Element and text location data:

▶

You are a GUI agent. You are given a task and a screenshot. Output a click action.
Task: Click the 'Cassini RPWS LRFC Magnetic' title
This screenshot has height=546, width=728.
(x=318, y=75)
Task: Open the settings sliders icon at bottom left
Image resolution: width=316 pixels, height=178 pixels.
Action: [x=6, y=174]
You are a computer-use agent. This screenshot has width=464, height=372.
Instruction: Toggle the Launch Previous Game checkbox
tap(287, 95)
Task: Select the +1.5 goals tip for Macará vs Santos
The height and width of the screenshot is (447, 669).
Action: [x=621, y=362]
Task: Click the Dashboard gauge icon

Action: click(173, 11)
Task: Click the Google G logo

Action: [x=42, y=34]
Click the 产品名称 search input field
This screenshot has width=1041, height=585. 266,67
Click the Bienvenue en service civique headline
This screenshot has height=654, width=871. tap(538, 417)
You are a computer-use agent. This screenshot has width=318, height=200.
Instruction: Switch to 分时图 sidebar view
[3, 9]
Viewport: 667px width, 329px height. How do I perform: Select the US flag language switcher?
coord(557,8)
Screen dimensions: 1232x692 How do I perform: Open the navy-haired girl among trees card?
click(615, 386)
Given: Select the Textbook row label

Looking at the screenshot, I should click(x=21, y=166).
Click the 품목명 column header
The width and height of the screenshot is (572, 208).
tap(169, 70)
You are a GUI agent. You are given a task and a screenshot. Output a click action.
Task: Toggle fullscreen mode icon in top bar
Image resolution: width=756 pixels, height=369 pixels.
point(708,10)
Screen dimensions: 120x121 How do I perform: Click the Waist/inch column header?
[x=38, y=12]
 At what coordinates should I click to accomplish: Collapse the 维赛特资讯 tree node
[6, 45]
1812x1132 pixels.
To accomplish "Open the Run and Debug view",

◀

Output the rows above as a JSON list of strings, one string per line and blank lines omitted, starting with the line that contains "has width=318, height=200." and going on through the line that contains "tap(169, 70)".

[
  "You are a computer-use agent. This screenshot has width=318, height=200.",
  "Instruction: Switch to 分时图 sidebar view",
  "[3, 9]",
  "Viewport: 667px width, 329px height. How do I perform: Select the US flag language switcher?",
  "coord(557,8)",
  "Screen dimensions: 1232x692 How do I perform: Open the navy-haired girl among trees card?",
  "click(615, 386)",
  "Given: Select the Textbook row label",
  "Looking at the screenshot, I should click(x=21, y=166).",
  "Click the 품목명 column header",
  "The width and height of the screenshot is (572, 208).",
  "tap(169, 70)"
]